Ruel: We’ve tried to promote adding nutritional value through value chains. That always comes with some education, demand creation, working not just on the supply side, but having some serious education so that people know the value of the food.

For example, in Senegal we did a project where we used a fortified yogurt as an incentive for dairy farmers in very remote areas to produce more milk. Basically, this was targeting women. Women are the ones who milk the cows, and when they get into the dry season, it gets more and more difficult to get milk out of those animals. So, they migrate.

This was a private company and what they were trying to say was, “If you work harder, you will get more milk, and then if you give us that minimum amount of milk, we’ll give you some fortified yogurt which is made with your milk.” Originally, they were making this yogurt from the milk produced by these farmers and they were selling it in the cities. But now they were using some of it to create an incentive, and it was given to the mothers with education about give that to your child, it’s good because it’s fortified with micronutrients, and it worked. It did increase the milk produced.
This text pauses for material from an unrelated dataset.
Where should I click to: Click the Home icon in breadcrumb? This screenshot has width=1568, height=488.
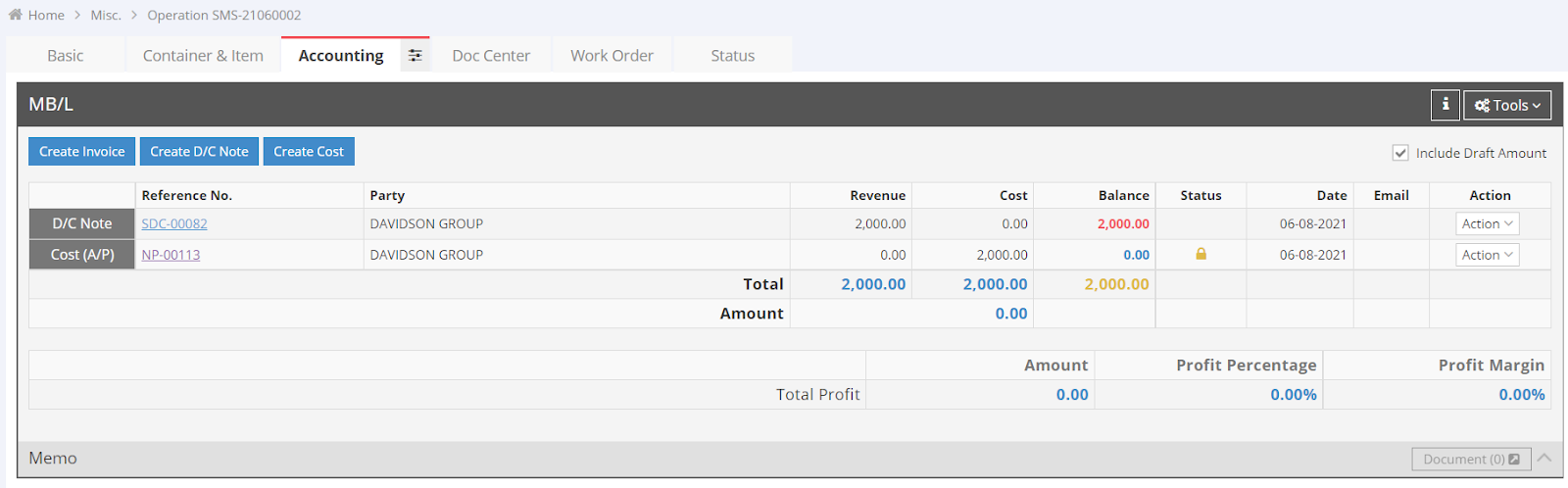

They distributed the yogurt, and then the kids had less anemia. So, this is an example of a value chain that was made nutrition-sensitive, but by having a whole education component, and by having a product that was tied into the young child, to improve the nutrition of the young child. So, all that was a lot of work for just that little value chain. You think of a much, much more complex value chain, and you can see what you run into, the millions of people along that value chain that have different interests. So, you lose the nutrition interest very quickly if you don’t educate them and respond to the demand as well.

Malnutrition Deeply: In your experience, what can convince governments to take up these interventions?

Ruel: In Bangladesh, we’ve seen that when officials see data from their country and the disaggregation also by region and by different elements, it works. What’s interesting there is how much they believe in randomized trials. We’ve been doing them for years. In other countries, you can never have a control group, or you can’t have different groups. In Bangladesh, they’re fine with it. It really is interesting. Our sustained presence there also makes a really big difference. But unfortunately, we just can’t afford to be present in so many countries.